Finally – bike lanes
Wayne and Berry streets: A lane on each of the one-way streets from South Anthony Boulevard (near the Maumee Pathway) to Thieme Drive and the St. Marys Pathway
Rudisill Boulevard: Lanes in each direction between McMillen Park and Foster Park (and the Rivergreenway)
: Lanes along Reed Road, Vance Avenue and other residential streets to the Tennessee Avenue bridge and the Rivergreenway.
Mayor Tom Henry’s administration is taking a promising step for the city: creating bicycle lanes on city streets.
If other midsize cities in colder climes can make bike lanes work, surely Fort Wayne can. Henry is rightly rolling out the lanes gradually, with three pilot projects on the drawing board for this year.

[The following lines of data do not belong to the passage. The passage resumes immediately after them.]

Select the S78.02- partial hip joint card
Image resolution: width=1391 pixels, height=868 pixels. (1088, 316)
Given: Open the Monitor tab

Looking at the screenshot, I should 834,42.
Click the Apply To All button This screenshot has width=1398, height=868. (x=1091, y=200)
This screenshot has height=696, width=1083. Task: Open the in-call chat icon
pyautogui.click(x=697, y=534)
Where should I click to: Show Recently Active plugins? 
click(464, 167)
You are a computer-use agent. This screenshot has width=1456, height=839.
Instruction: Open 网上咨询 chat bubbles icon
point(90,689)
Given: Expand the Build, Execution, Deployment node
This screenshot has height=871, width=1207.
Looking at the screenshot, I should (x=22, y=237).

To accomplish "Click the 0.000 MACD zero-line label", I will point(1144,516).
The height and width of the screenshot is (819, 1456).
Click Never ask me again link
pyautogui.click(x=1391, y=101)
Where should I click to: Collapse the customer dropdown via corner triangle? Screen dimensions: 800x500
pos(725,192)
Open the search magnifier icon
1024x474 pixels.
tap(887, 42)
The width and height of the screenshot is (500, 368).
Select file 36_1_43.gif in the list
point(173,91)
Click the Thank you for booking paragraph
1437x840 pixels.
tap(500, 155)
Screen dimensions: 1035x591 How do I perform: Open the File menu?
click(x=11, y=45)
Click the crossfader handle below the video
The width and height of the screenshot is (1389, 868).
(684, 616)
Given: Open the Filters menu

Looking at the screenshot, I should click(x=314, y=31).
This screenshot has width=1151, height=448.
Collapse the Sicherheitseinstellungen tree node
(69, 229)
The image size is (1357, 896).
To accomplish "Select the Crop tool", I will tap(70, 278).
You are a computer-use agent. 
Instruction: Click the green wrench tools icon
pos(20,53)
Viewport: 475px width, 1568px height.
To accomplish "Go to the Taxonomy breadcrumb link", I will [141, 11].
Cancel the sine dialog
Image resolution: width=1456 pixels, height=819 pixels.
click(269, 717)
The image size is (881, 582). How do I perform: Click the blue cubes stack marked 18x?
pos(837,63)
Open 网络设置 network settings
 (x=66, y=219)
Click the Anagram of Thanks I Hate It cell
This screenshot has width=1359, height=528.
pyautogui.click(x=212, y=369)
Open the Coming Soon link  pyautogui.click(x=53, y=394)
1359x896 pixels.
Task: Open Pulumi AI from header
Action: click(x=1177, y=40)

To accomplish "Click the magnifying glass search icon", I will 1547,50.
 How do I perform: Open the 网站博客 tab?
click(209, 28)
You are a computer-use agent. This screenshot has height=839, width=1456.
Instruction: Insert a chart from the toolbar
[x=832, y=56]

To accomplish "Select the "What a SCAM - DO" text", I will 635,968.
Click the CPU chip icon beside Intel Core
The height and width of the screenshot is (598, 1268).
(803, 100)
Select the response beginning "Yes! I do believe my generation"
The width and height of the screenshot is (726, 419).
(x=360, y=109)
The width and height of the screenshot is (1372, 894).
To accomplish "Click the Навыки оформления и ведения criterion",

Despite plans for a dramatic expansion of local trails this year, many portions of the city are still far away from off-street paths, where bicycling is safest. Bike lanes have potential to significantly increase safety for bicyclists and help address the conflicts between motorists and cyclists that have been expressed in letters to the editor. All three of the projects would connect with trails.
The three lane projects Henry has announced will be planned and, if money is secured, completed this year.
The most significant – both in terms of cost and effects on traffic – is most likely the Rudisill Boulevard project. The city plans to reduce Rudisill to one lane in each direction, with a center turn lane and bike lanes on both sides of the street. Existing lanes would be preserved in the busy stretch between Lafayette and Clinton streets.
City officials hope to use federal stimulus money for the lane markings and to repave Rudisill.
The northeast project would connect St. Joseph Township, underserved by trails, with the Rivergreenway system.
Henry announced the proposals at last month’s bicycle summit, and they come at the cusp of an exciting time for local cyclists, walkers and runners. The city and Aboite New Trails hope to build about 10 miles of trails this year, plus state highway projects should add six miles of trail along Indiana 3 and two miles along Indiana 14.
A key project will be the Towpath Trail, connecting the city’s trail system with Aboite trails on a new path along the route of the Wabash and Erie Canal. Much of the work between Rockhill Park and the Lutheran Hospital campus will be completed this year, though it will probably be 2010 before the project is final.
Other key trails planned for this year will be along Covington and Homestead roads. If funding is secured to finance the full projects, they will fill missing links to tie together most of the Aboite trail system.
While the trail plans will greatly expand the opportunities for safe, off-street bicycling, walking and running, many people still must use city streets in areas where trails don’t exist or are inaccessible. Henry is right to launch the bicycle lanes, and city officials should be open to adding more if they are successful.